Desde o ano passado, a Petrobras vem realizando expedições científicas, em parceria com a Marinha do Brasil e Ministério da Ciência Tecnologia e Inovação (MCTI) e Serviço Geológico do Brasil (SGB), além de grupos de pesquisa de universidades. “A gente tem a possibilidade, através de embarcações, de trazer o recurso que é necessário para essa atuação, para conseguir preencher uma lacuna de conhecimento importante”, declarou Pereira. Climate Tracker solicitou atualizações sobre os resultados dessas pesquisas, mas não teve retorno até o fechamento do texto.

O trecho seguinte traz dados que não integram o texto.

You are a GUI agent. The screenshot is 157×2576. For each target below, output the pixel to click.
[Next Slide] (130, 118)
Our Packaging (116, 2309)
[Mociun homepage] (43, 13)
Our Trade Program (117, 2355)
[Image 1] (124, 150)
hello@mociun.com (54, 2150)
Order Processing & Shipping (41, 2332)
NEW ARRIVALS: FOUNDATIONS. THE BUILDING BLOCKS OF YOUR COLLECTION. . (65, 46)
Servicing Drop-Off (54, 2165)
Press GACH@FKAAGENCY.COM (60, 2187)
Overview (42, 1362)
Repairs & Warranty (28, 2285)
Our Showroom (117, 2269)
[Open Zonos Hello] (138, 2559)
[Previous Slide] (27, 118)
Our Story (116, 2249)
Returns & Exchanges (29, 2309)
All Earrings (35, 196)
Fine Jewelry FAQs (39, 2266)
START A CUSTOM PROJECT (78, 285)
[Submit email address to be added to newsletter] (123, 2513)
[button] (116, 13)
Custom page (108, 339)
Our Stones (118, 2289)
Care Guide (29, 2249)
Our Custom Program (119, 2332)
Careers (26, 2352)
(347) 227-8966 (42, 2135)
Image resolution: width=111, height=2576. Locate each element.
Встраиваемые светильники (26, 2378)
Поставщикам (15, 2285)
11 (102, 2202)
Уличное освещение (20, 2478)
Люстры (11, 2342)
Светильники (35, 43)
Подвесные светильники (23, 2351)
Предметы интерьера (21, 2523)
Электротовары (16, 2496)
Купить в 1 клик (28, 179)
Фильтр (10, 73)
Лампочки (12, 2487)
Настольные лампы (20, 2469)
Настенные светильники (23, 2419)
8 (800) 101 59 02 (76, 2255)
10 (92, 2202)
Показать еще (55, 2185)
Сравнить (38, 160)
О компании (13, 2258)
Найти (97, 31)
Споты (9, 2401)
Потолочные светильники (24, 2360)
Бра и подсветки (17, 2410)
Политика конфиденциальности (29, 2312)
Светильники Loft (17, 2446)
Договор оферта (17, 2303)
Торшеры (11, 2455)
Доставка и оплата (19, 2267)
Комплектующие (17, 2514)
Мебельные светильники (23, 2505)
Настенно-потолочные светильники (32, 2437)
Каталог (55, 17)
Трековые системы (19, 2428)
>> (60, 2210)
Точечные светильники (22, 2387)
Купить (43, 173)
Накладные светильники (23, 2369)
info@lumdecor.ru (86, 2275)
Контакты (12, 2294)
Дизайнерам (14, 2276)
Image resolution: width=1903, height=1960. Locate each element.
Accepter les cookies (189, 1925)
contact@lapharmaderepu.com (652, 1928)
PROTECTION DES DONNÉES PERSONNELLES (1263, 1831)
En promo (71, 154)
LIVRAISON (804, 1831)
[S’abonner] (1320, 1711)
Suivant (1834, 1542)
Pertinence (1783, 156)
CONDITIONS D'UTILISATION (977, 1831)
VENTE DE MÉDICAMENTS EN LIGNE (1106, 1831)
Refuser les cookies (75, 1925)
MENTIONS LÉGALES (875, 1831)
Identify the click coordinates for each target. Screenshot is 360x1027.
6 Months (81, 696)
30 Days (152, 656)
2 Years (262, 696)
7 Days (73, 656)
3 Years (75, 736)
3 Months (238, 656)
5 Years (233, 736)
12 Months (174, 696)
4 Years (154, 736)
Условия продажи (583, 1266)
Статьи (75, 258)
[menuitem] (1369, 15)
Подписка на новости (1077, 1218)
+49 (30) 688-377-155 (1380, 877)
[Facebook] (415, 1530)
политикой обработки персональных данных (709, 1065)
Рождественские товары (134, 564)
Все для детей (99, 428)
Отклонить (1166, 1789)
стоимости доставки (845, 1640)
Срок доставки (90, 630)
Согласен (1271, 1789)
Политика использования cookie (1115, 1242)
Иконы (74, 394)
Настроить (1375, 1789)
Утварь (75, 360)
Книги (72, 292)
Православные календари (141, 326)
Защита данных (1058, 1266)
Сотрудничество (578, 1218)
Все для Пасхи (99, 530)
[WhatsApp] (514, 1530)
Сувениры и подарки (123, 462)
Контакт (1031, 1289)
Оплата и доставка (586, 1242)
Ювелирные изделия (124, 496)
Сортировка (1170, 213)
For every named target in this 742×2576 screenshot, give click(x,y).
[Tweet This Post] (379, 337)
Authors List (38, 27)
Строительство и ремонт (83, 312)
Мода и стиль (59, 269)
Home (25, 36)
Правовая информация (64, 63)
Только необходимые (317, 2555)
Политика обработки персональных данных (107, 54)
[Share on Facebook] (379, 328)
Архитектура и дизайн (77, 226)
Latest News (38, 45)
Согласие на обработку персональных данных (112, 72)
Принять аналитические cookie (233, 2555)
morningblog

Dentre os 13 projetos de Pesquisa, Desenvolvimento e Inovação até então em andamento, Pereira detalhou que o CENPES também tem focado no desenvolvimento de tecnologias remotas e digitais, como drones e veículos autônomos para atuarem na resposta a possíveis emergências. “A gente sabe das vulnerabilidades e das dificuldades. Até aqui o Plano de Emergência e Fauna já conta com várias embarcações, cem profissionais… existe um esforço muito grande de disponibilização de equipamentos e recursos para tentar suprir eventuais questões. Tenho certeza que temos toda a tecnologia necessária para uma operação segura, mas obviamente que há riscos que a gente precisa se precaver, trabalhando na linha da prevenção”, complementou.

Biodiversidade ainda é pouco conhecida

A biodiversidade da Foz do Amazonas ainda é pouco conhecida e, por isso, é um fator que preocupa ao se falar de exploração de petróleo na região. Claudia Funi, pesquisadora do Instituto de Pesquisas Científicas e Tecnológicas do Amapá (IEPA), chama a atenção para o fato de que há pouquíssimos lugares no mundo que sejam tão dinâmicos quanto esse trecho. Por isso, as modelagens que funcionam em outros locais não conseguem se adaptar à realidade local. “Nos dados mais conservadores, são mais de 200 milhões de litros de água por segundo que a foz despeja no oceano. É a maior carga de água doce que um sistema despeja no oceano no planeta todo. Nada chega perto”, enfatiza.

Claudia Funi em evento de apresentação do Plano Foz no Dia do Oceano, em Macapá – Créditos Agência Amapá

Geógrafa e mestre em Biodiversidade Tropical, Funi explica que, para começar a entender essa dinâmica, é preciso ter monitoramento constante por pelo menos três anos. “A gente não conhece as correntes superficiais mais profundas para essa região da foz. Até a maré, precisamos de mais pontos para entender. Temos a maior variação de maré do planeta, chegando a 12 metros, mas ela tem comportamentos diferentes ao longo da costa”

A pesquisadora é uma das autoras do Plano Foz de monitoramento da costa oceânica do estado e da foz do rio Amazonas, uma iniciativa que busca financiamento e que propõe a implementação de redes de medições para investigar questões como a hidrodinâmica, salinidade, corrente marítima, o vento e a temperatura, dentre outros aspectos. O Plano envolve pesquisadores, técnicos e professores de instituições como a Universidade Federal do Pará (UFPA), Universidade Federal Rural da Amazônia (UFRA), Universidade de Brasília (UNB) e o Instituto Nacional de Pesquisas Espaciais (INPE).

“A foz é muito pouco estudada. Tem um desafio logístico muito grande, requer um recurso muito maior do que em outras regiões”, contextualiza. “Mas, sem dados, tudo que for feito vai gastar mais tempo, energia e dinheiro e não vai conseguir ter o preparo da maneira correta”, conclui.

A pesquisadora observa que pouco mudou desde que o Ibama indeferiu o pedido da Petrobras. “O que teve de avanço é que vamos atualizar as cartas de sensibilidade de derramamento de óleo. Estamos iniciando as tratativas agora”.

Os documentos, conhecidos como Cartas SAO, mapeiam a vulnerabilidade de uma região a um eventual derramamento de óleo, e incluem informações como sensibilidade dos ecossistemas marinhos e costeiros, recursos biológicos e usos humanos dos espaços. As cartas atuais foram entregues em 2016, por pesquisadores do Museu Paraense Emílio Goeldi, INPA e UFPA, e mostram que, em um cenário pessimista, os ambientes ficam muito vulneráveis, por uma gama de características próprias do local, como a presença abundante de manguezais, que seriam extremamente difíceis de limpar em caso de vazamento.